“You attract the right things when you have a sense of who you are.” ~ Amy Poehler
We all want love, approval, appreciation, and validation in some form or another.
After all, it is love that makes the world go around, doesn’t it?
Many of us think that we can only be valued and worthy if we are loved.
As human beings, we’re in the constant pursuit of finding people who can make us feel loved, appreciated, and valued. However, most of us aren’t seeking but chasing it, and we don’t even know or realise the difference between the two.
When we’re chasing, we’re running aggressively toward that feeling or person we believe will be the one to validate our existence.
Chasing stems from a sense of desperation backed by fear and insecurity. It brings with it impatience, restlessness, and anxiety, and often fills us up with the dreadful thought, “Oh, what if I don’t get it?!” It takes us away from ourselves in so many ways because we’re running away from ourselves and toward something that may not even be good for us in the first place.
This chase of love turns love into a mirage.
“They say love hides behind every corner. I must be walking in circles.” ~ Joe King
Sadly, that’s what so many of us are doing. Running after people just so that we can feel loved and validated for who we are. It often leaves us tired, exhausted, depleted, discontent, and disconnected from who we are.
This chasing often takes the form of:
1. Self-neglect: because you’re so focussed on getting this love outside of you that you forget to love yourself in the bargain. You let go of your needs, wants, desires because you’re too busy putting others’ needs and preferences above yours.
2. Overcompensation: for others’ shortcomings and inabilities just so that you can find ways to be with them and get their love and approval.
3. Frustration and resentment: despite making the adjustments and compromises, you still end up unfulfilled and frustrated.
4. Loss of enthusiasm: for yourself and your life because everything in your life is about others and not about yourself.
Chasing comes from a space of excessive need and there’s so much push and pull within you because in this quest to run after what you really want, you lose sight of what you need. You step away from your real self and start to mould yourself according to others just to get their love and approval.

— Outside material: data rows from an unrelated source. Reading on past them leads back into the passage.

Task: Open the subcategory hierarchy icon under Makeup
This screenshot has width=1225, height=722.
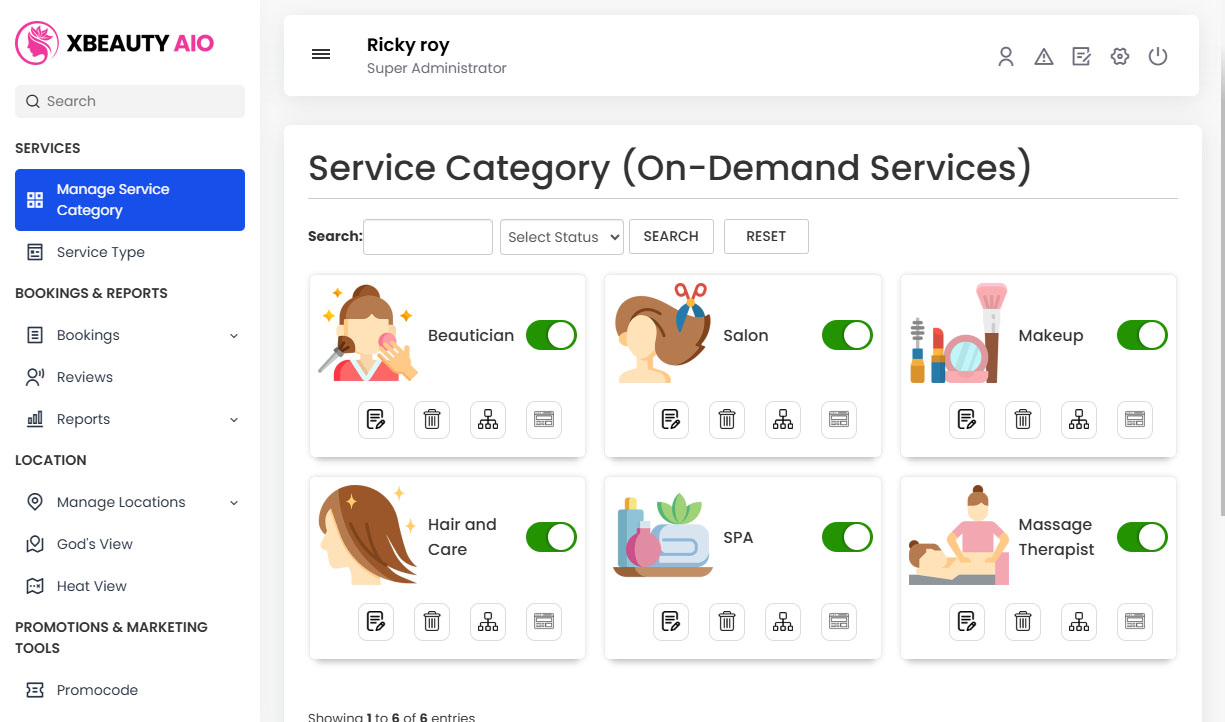Action: 1078,420
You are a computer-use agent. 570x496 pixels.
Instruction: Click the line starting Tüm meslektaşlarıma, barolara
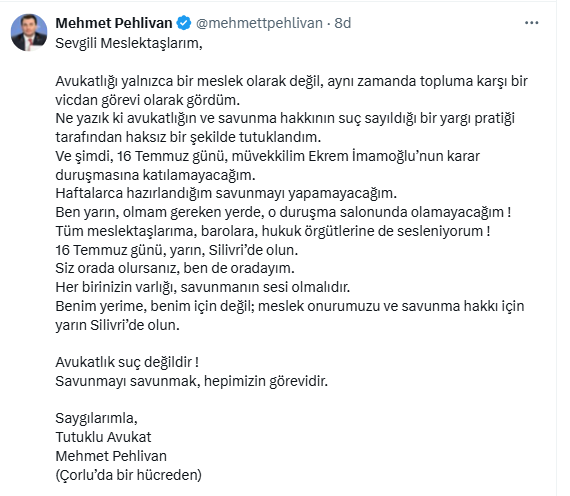pos(273,231)
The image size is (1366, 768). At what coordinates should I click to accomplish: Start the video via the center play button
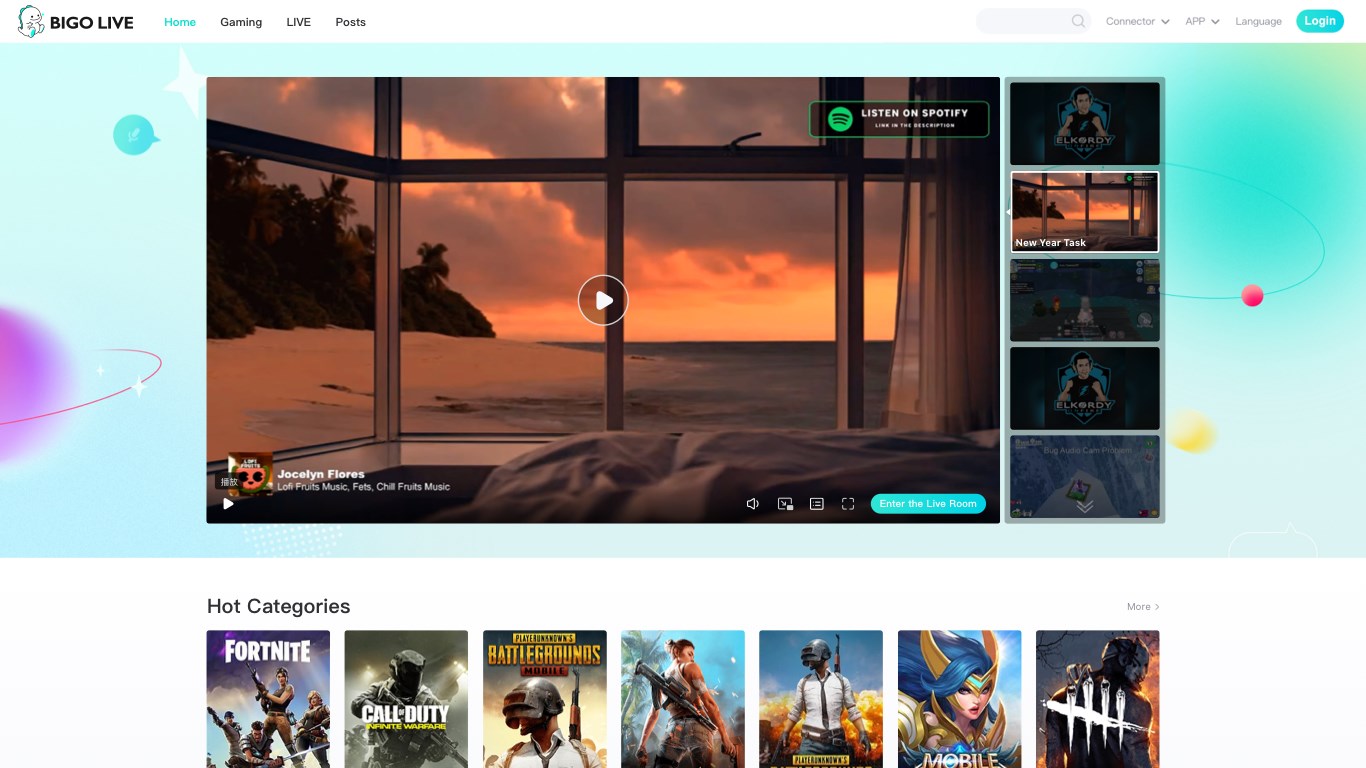pos(603,300)
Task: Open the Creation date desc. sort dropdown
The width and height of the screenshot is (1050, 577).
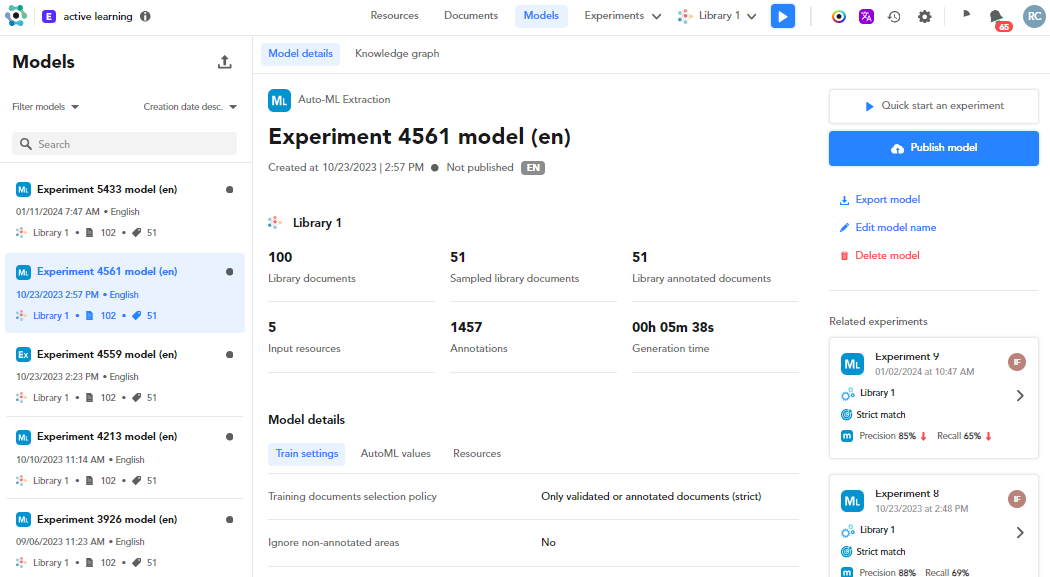Action: tap(190, 107)
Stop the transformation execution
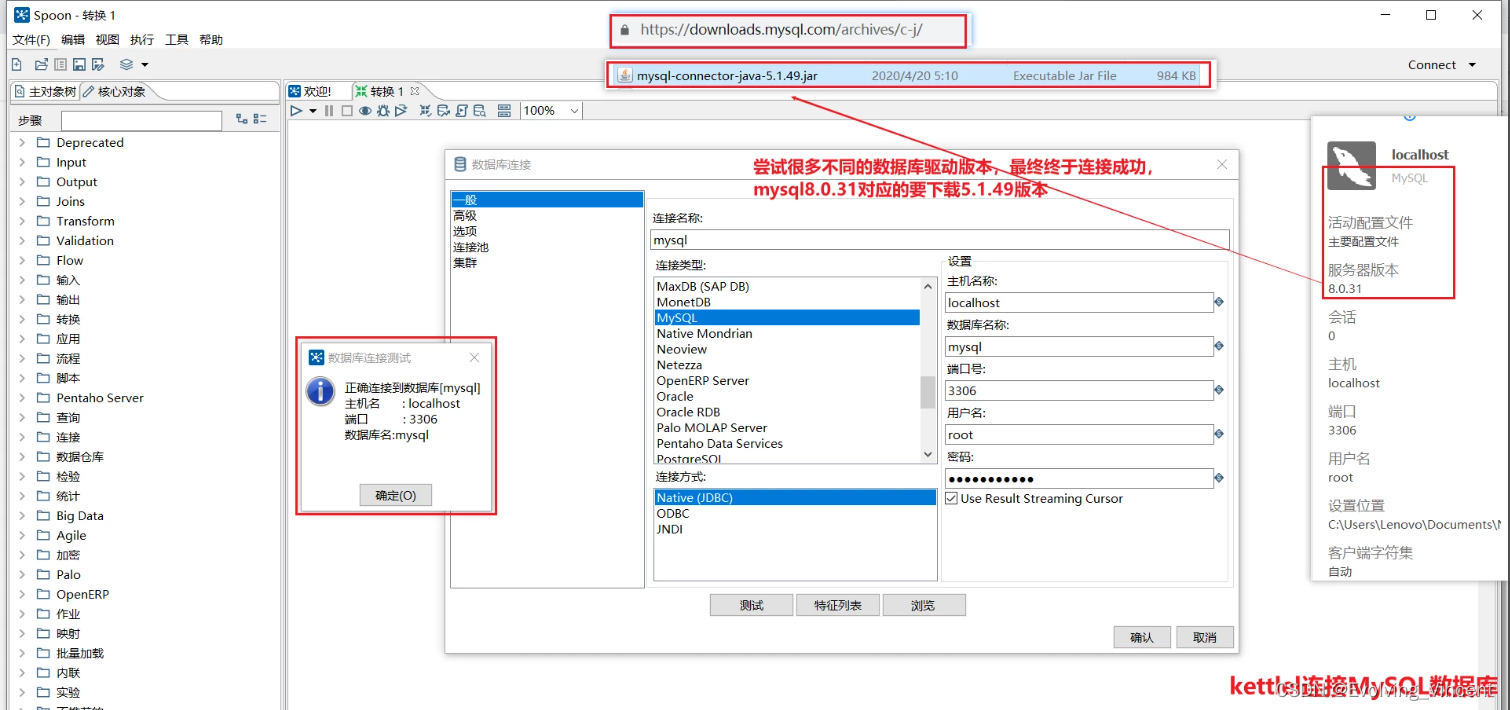Screen dimensions: 1510x710 347,110
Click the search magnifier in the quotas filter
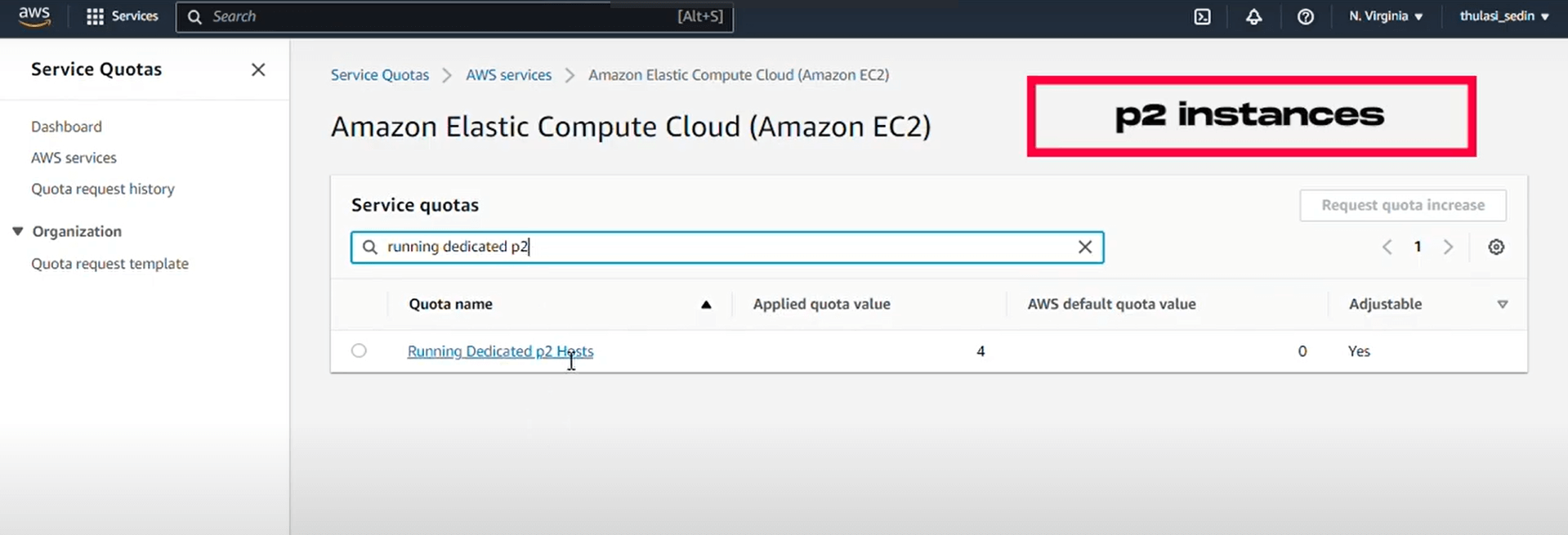Screen dimensions: 1568x535 [x=369, y=247]
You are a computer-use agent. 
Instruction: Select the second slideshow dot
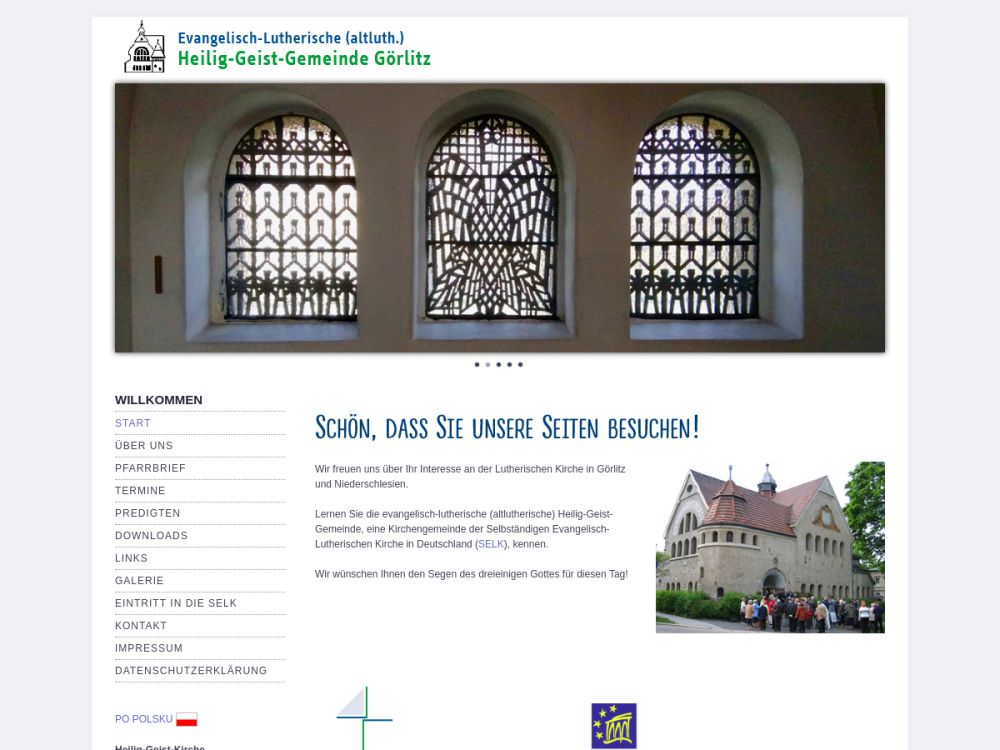[x=488, y=365]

You’re like the shadow of a person who once was or perhaps can be so much more.
“Do not chase people. Work hard and be you. the right people who belong in your life will come find you and stay. Do your thing.” ~ Doris Shutt
But when you’re seeking love, things are different.
You want to be loved, appreciated, and cherished for who you are, and you’re not running around the world to find it. Rather, you engage in a deliberate interaction with the world around you to connect with people who are capable of seeing, valuing, and cherishing who you are.
“The flower doesn’t dream of the bee. The flower blooms, and the bee comes.” — Arty Fischel
You are grounded in your presence and have faith that whatever is meant for you will come to you at the right place, right time. Then, it’s like walking in a beautiful garden, observing, interacting, savouring what nature has to offer to you with patience and faith that you will spot that beautiful butterfly.
Seeking stems from knowing your own worth and value and being okay with waiting for the right opportunities, experiences, and people to come into your life rather than settling for whatever you find. There is no pressure to be or behave a certain way. You’re just yourself—comfortable, grounded, and free.
“Once you stop looking for what you want, you find what you need.” ~ Horace Cope
You know what you want and are willing to explore your options with a purpose and intent in mind.
Then, you are more:
1. Curious: about what you want, need, and the various ways in which you can fulfill your dreams and desires without giving up on yourself.
2. Clear: about what you want and don’t want.
3. Open: to learning and growing.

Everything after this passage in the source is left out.